Monday, May 14, 2018

The Experiment

Reluctantly Central Pacific's construction boss, James Strobridge, agreed to go along with Charlie Crocker's idea of using Chinese workmen to build the railroad through the tough mountain terrain.  With their trademark baggy blue pants and long pigtails, they were met by laughter, insult and curses from the white workers - just as Strobridge had predicted.  The Chinese, however, paid no attention.  They went to work with picks and shovels and a will that amazed all who watched.

Strobridge was so impressed he hired 50 more Chinese, then exhausting the supply in California, he sent for 1000 workers from China itself.  They worked from dawn to dusk through all kinds of weather.  They were disciplined, sober, and fearless...so fearless that even when avalanches took then, the survivors worked even harder to make up the difference!

Labor wasn't the only problem facing the Central Pacific's early days.  Supplies were constantly scarce.  There was little industry in California at that time, and almost every supply needed to build a railroad had to be shipped from the East, either through Panama or around Cape Horn.  Rails that cost $92 in the East would cost $141 by the time they got to San Francisco.  Some materials were not even available at any price.

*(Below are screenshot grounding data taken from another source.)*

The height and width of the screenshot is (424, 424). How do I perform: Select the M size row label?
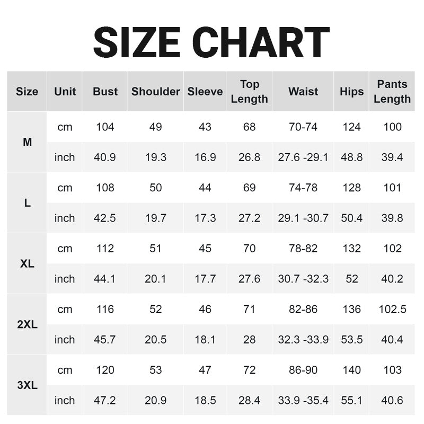[x=27, y=142]
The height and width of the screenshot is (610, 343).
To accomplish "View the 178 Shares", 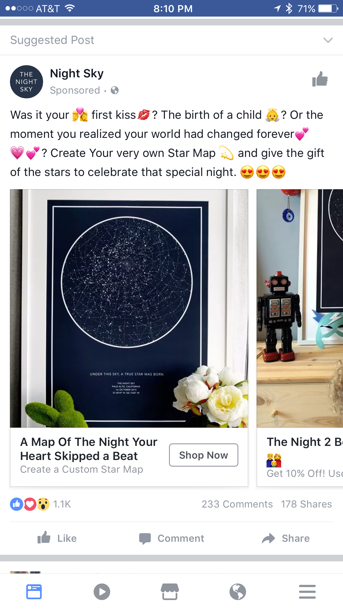I will 306,504.
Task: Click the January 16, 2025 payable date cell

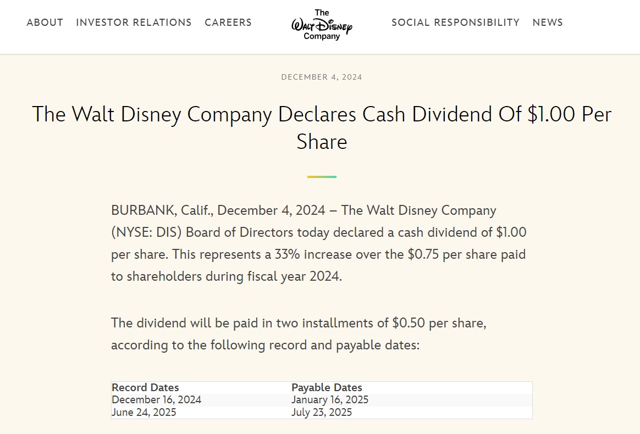Action: pos(330,400)
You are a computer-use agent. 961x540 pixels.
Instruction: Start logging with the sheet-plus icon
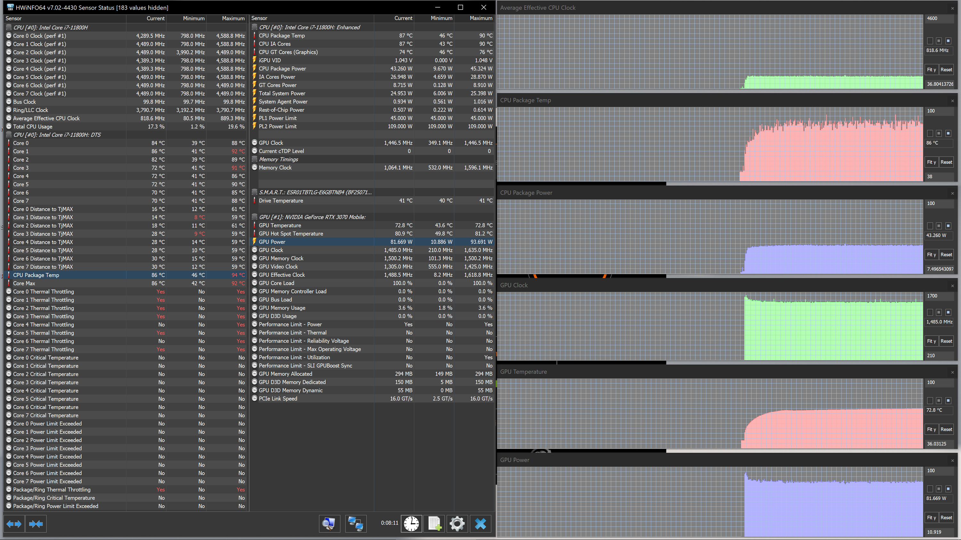coord(434,524)
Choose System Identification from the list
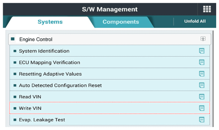 (44, 51)
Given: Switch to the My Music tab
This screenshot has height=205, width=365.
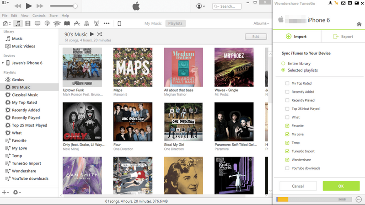Looking at the screenshot, I should click(x=153, y=23).
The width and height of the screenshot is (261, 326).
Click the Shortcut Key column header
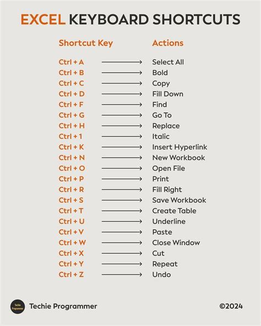pyautogui.click(x=86, y=44)
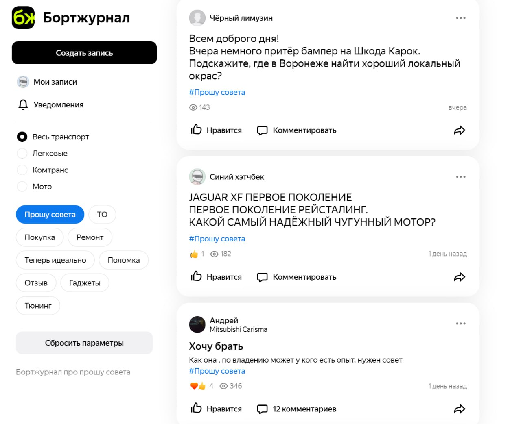The image size is (521, 424).
Task: Share the Чёрный лимузин post
Action: 460,130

Despite all this, Crocker and his crews persevered.  Only eight miles of track was laid between September 1865 and May of 1866 before the Chinese came to work.  In the six months after their arrival, 28 miles of Sierra Nevada track was laid.  The following year, 1867, during  a year of blizzards, 15 miles were blasted through the mountains. 

By 1868 the railroad was down the eastern slopes to the desert below.  The government subsidies and grants were being awarded and the Central Pacific was racing to meet the Union Pacific.  By the early spring of 1869 the Central Pacific was across Nevada and into Utah.  The two railroads were drawing near to joining each other.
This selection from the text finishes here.